In Sandifer v. US Steel, a group of unionized employees sued their employer looking to get paid for the time spent “donning” (putting on) and “doffing” (taking off) work clothes, including protective gear.  The collective bargaining agreement did not provide wages for this time.  

Time spent changing into and out of clothing that is necessary for the performance of work is generally required to be paid under the Federal Fair Labor Standards Act (“FLSA”).  Section 203(o) of the FLSA creates an exception to the general rule and allows a union to bargain about whether time spent changing clothes should be compensated (and at what rate). 

The employees in the case argued that since they were donning and doffing protective gear (work gloves, steel toed shoes, hard hats, etc.) the time should be compensated because what they were putting on and taking off was not “clothes.”  The Court disagreed by applying a broad definition of clothing and upheld the application of the Section 203(o) bargaining exemption. 
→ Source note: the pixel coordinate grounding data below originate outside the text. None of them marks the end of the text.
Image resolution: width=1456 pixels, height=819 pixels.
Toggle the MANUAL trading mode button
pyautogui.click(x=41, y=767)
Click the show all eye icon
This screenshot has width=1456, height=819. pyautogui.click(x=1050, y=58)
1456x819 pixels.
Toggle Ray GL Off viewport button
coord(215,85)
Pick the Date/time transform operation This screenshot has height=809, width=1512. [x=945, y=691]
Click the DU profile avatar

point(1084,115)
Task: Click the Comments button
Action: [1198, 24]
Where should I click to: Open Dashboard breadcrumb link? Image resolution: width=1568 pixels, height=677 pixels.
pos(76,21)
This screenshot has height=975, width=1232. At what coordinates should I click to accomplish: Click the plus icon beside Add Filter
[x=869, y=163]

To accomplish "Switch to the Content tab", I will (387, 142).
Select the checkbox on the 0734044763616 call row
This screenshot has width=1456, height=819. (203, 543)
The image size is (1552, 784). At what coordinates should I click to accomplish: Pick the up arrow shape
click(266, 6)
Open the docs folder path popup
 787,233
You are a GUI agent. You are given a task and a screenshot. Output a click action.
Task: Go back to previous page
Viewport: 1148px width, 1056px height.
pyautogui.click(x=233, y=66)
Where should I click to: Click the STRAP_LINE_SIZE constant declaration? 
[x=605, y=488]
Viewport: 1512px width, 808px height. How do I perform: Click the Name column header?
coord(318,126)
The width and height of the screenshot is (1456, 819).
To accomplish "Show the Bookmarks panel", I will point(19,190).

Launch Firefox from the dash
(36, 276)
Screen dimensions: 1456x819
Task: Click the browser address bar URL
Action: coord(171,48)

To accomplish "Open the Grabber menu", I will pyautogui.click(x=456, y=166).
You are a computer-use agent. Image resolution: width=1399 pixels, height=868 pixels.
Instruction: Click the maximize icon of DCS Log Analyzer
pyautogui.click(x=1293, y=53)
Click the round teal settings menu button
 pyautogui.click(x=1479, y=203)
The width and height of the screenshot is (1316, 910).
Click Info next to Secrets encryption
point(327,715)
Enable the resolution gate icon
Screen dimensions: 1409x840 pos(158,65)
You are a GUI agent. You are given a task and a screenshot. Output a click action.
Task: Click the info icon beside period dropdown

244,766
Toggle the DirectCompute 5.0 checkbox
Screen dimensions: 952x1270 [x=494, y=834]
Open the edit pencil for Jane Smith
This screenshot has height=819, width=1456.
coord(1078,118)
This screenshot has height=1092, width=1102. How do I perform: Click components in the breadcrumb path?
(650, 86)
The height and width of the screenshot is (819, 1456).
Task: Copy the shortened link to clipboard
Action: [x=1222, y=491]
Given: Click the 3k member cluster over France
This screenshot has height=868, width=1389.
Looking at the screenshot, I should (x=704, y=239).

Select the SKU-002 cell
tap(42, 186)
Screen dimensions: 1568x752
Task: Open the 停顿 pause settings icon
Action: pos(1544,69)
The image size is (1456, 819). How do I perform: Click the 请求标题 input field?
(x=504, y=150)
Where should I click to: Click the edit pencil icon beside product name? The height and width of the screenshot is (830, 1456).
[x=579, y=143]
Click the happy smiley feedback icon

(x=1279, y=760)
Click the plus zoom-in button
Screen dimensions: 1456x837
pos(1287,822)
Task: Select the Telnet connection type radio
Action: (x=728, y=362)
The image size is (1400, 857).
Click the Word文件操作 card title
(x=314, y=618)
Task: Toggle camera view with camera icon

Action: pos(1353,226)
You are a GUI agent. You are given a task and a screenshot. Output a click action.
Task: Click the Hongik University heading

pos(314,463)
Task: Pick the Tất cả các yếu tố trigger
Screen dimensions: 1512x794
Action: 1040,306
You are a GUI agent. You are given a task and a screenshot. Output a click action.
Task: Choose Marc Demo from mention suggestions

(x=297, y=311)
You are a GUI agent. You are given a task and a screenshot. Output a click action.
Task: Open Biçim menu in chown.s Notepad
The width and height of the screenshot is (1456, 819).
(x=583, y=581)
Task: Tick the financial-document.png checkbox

The Court also limited the de minimis defense many employers seek to apply to donning and doffing clothes.  Frequently, an employer will argue that such a small amount of time is spent putting on protective clothing that it should not have to be compensated.  The Court drew a distinction between activities (some of which may be de minimis) and time spent (which cannot be de minimis) and found the relevant question is whether the period of time, on the whole, can be fairly characterized as changing clothes or washing.  If it is washing, its compensable for all workers; if its changing clothes and you have a union, it is only compensable if the parties have agreed it will be paid.